Architecture

Gitignore Files: The Filesystem MVP

If you’ve seen me talk about Drupal or are an avid reader of the blog, you probably know I do a lot of work with Acquia’s Build and Launch Tools (BLT). Recently BLT launched it’s 12th major release to support Drupal 9.x. During that release process there was a significant re-architecting of some of the functionality in BLT (and as a result, a fair amount of functionality was broken out into separate plugins). Dane Powell, BLT’s current maintainer, wrote up a great update guide that covers this in more detail if you’re interested.

As part of this re-architecting the long-used blt-project was sunsetted in favor of Acquia’s drupal-recommended-project. As with any new project, it has had a few minor tweaks that have been made. And one of those tweaks had to do with the .gitignore file. You know what? Having an improperly formatted .gitignore file really really makes life difficult.

So in this post I wanted to talk a little bit about why the .gitignore file is your filesystem MVP.

What is a .Gitignore File?

There’s git commands for just about anything you could possibly want to do with it. That’s one of the reasons git is so popular and so powerful. But, there isn’t actually a command to ignore something. If you have something you don’t want git to manage for you, you have to create a rule. And that rule lives in a special dot file called the .gitignore.

For more information, check out Atlassian’s documentation (which is pretty thorough). Keep in mind that .gitignore files are a git construct and not specific to any specific git host. So Github, Gitlab, Bitbucket, your local git, etc. all respect .gitignore files (and respect them in exactly the same way). So that’s pretty cool!

Why Should You Use a .Gitignore File?
(Why is it the MVP?)

I’ve talked a bit in previous posts about critical files that should be included in your repositories. It’s just as important (if not more so) to keep the wrong files out of your git repo and the .gitignore is the last line of defense for this.

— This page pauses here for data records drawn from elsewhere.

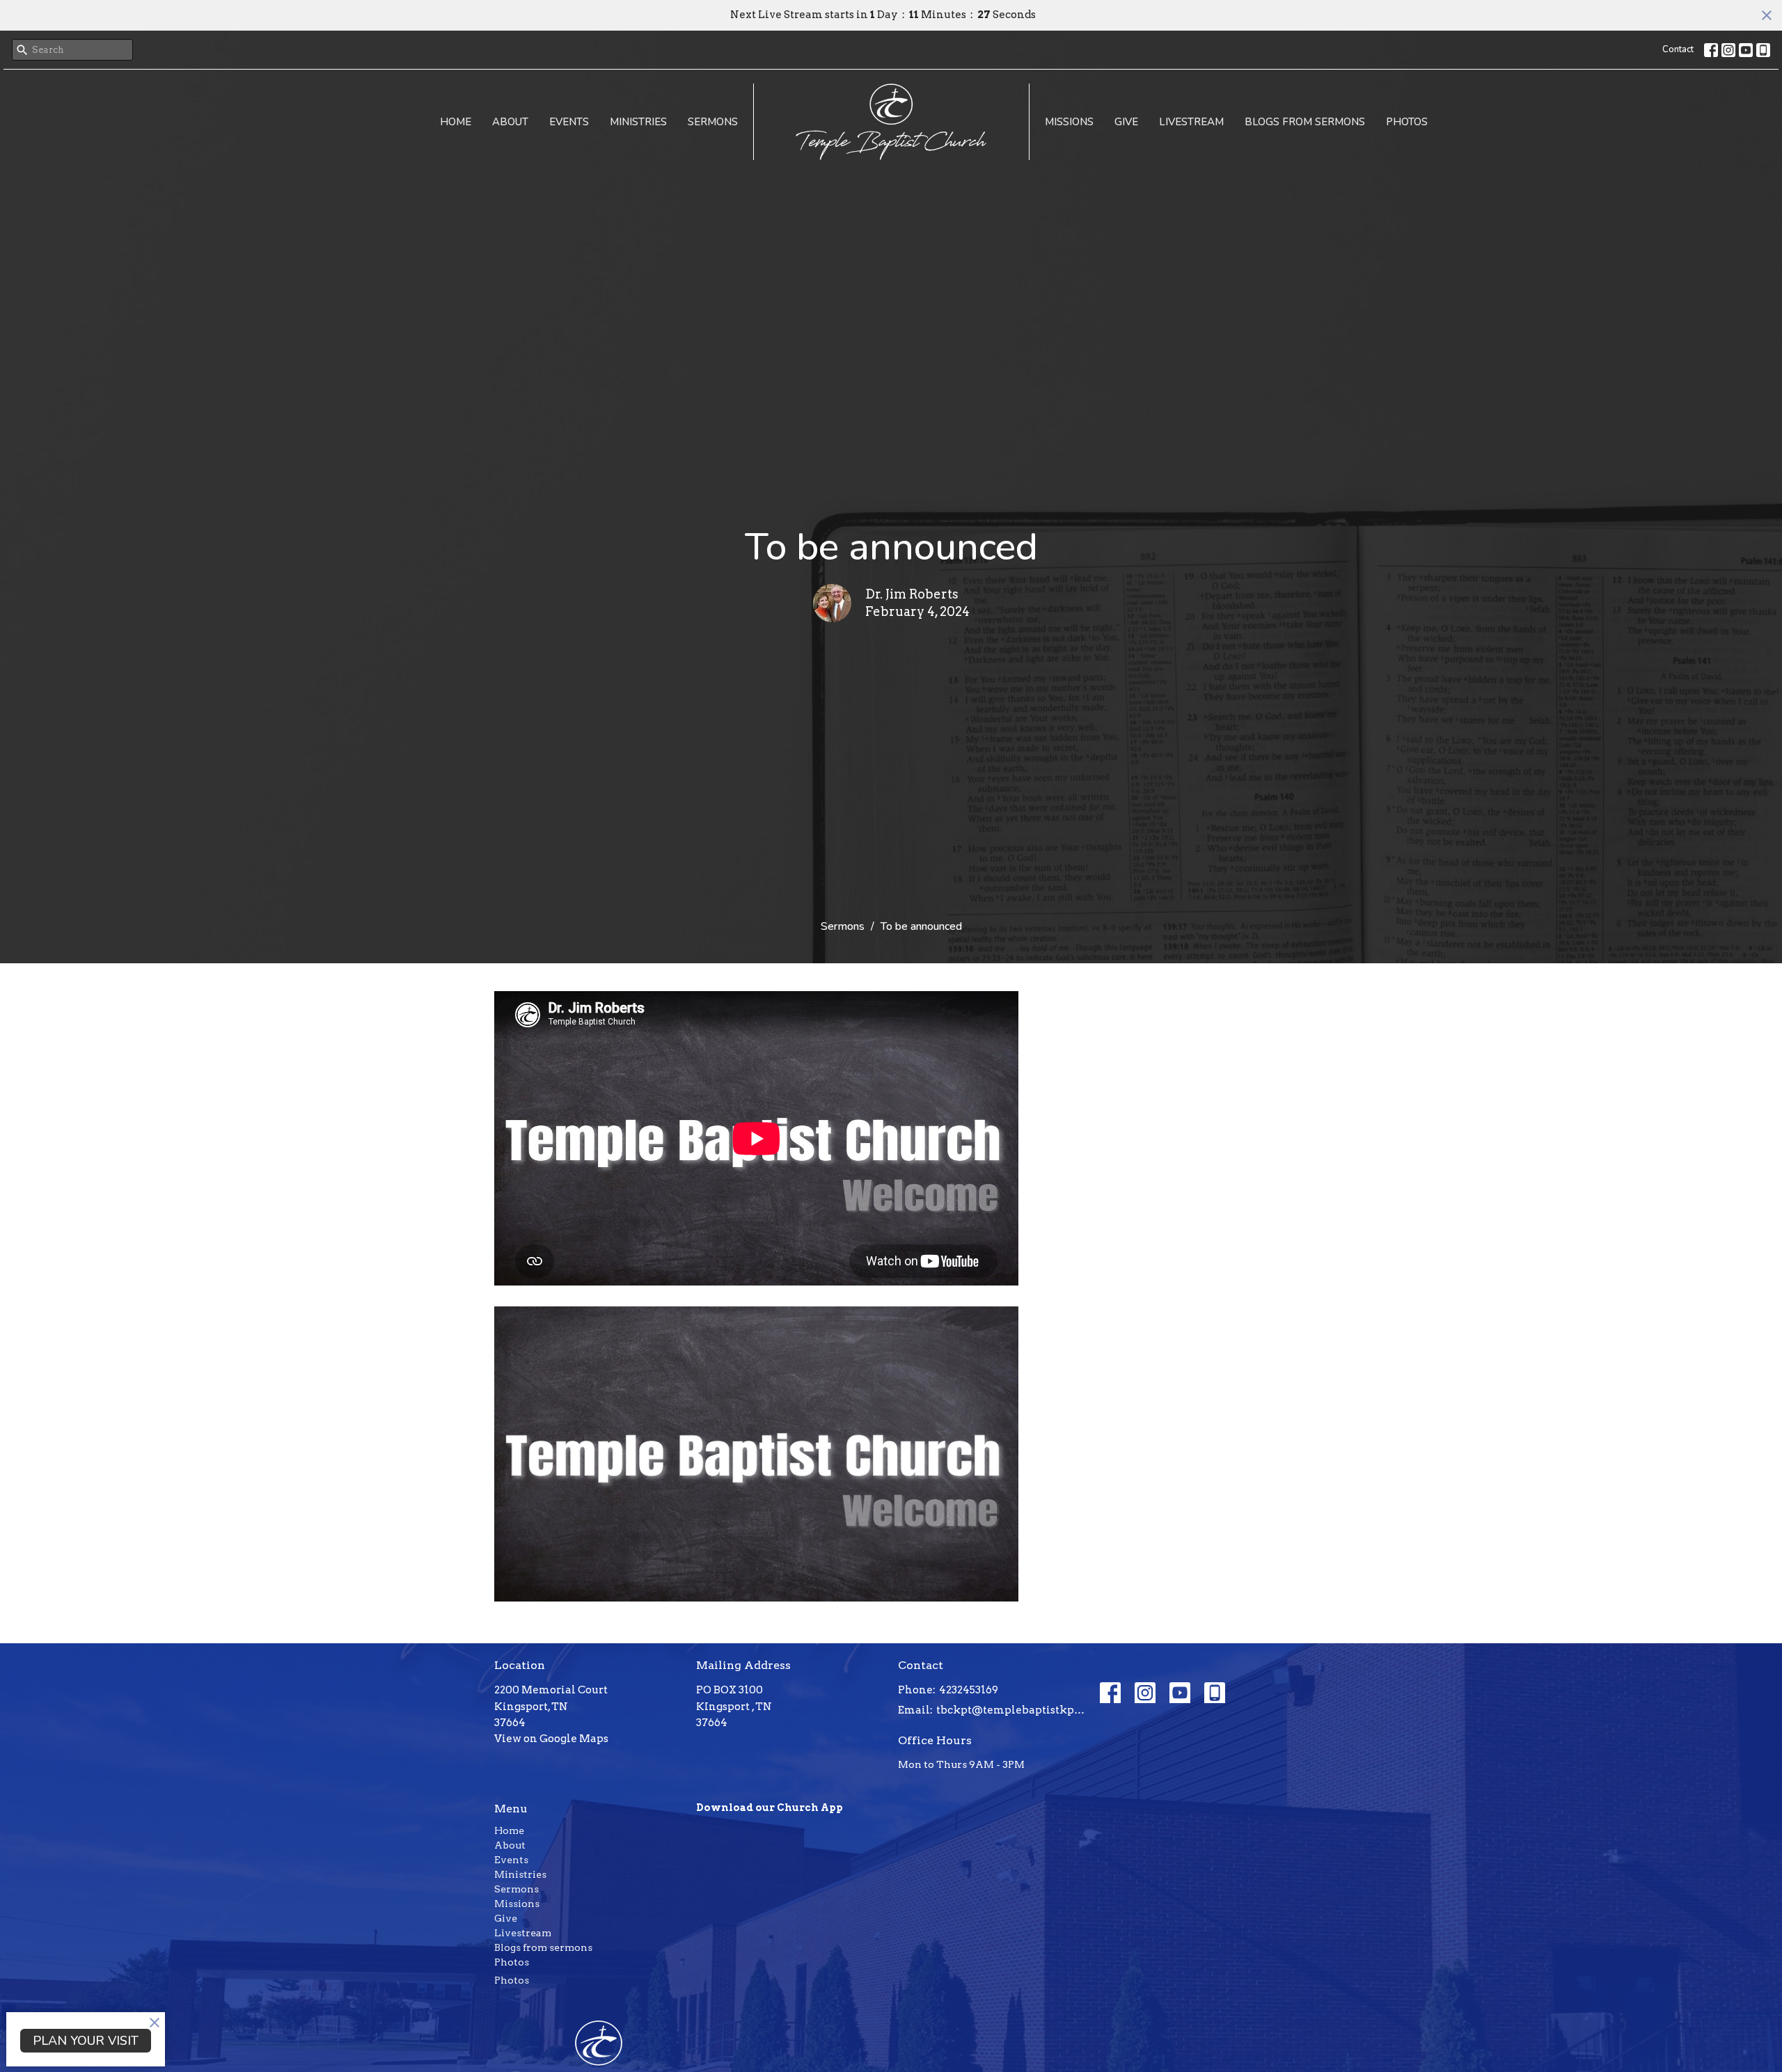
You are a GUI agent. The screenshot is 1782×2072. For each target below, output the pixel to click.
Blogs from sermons (1305, 122)
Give (1126, 122)
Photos (1407, 122)
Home (455, 122)
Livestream (1191, 122)
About (510, 122)
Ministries (638, 122)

In general, I would say files fall into a few categories of reasons why you shouldn’t put them in:

  1. They’re redundant

  2. They need to be regenerated as part of another process

  3. They’re actually not useful

  4. They are risky

Redundant Files

Many of the files you “could” commit in a repository are redundant due to other processes. Examples of these might be dependencies managed by dependency managers like composer or npm. You want these tools to manage which versions of your dependencies are built / deployed and not git. So you shouldn’t store the files in your repo! By excluding these files you also cut down on your repository size by a significant amount. Like tens or hundreds of thousands of files. This makes cloning and pushing significantly faster and it makes the management of these dependencies significantly simpler.

Common examples of this might be:

# Ignore drupal core.
docroot/core
# Ignore contrib modules. These should be created during build process.
docroot/modules/contrib
docroot/themes/contrib
docroot/profiles/contrib
docroot/libraries
drush/Commands
# Dependencies
vendor/
docroot/themes/custom/*/node_modules

They Should be Regenerated

An example of this one is files that are compiled as part of a build process like minified javascript and css files. It’s a best practice to never commit these files as you want to re-compile / re-minify them anytime you’re doing a build or deployment to ensure that you have the most current version.

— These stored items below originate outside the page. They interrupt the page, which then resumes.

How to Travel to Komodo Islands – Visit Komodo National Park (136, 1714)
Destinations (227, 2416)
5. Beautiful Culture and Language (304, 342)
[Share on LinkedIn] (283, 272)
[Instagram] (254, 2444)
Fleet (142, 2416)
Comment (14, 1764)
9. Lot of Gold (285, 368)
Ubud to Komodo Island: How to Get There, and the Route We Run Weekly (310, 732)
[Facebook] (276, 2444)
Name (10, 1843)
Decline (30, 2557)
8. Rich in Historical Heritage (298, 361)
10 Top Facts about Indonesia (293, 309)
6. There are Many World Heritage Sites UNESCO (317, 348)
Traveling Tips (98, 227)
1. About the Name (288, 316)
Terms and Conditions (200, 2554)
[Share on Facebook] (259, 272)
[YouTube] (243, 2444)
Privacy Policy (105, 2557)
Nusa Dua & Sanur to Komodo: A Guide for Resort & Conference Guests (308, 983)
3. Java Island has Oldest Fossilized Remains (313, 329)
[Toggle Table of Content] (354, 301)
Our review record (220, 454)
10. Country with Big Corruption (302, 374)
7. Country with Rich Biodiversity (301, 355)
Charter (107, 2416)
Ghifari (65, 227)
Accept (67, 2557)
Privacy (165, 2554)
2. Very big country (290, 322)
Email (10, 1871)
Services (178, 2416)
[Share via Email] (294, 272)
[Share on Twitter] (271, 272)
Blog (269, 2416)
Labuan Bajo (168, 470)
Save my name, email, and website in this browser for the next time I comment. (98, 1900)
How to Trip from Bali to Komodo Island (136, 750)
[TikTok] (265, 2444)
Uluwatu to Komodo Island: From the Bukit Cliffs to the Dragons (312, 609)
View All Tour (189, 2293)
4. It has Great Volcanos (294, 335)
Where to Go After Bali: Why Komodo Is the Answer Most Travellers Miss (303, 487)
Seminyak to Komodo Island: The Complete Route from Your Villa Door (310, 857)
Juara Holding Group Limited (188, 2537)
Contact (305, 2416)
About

Common examples of this might be:

# Ignore custom theme build artifacts
docroot/themes/custom/*/css
docroot/themes/custom/*/styleguide
docroot/themes/custom/*/js/dist

Note that in this case you probably would commit the unminified javascript and the scss files (if you’re using scss). You just don’t want to commit the minifed js and compiled css.

Another example here might be a complete build artifact. Meaning you want to build out something that has all the dependencies, all of the compiled front end code, sanitized for actual production use, etc. Again, in this case, you want to generate the build artifact without committing it into your development repository.

Not Useful Files

The next category is files that are actually not useful. Prime examples might be a .DS_Store generated by Mac OS or configuration files/folders generated by applications (like your IDE). Does it strictly speaking hurt to have these files in the repo? Probably not. These files represent a lot of noise that will make your git repo larger and clutter your pull requests / git diffs. They should never be in the repo. Ever.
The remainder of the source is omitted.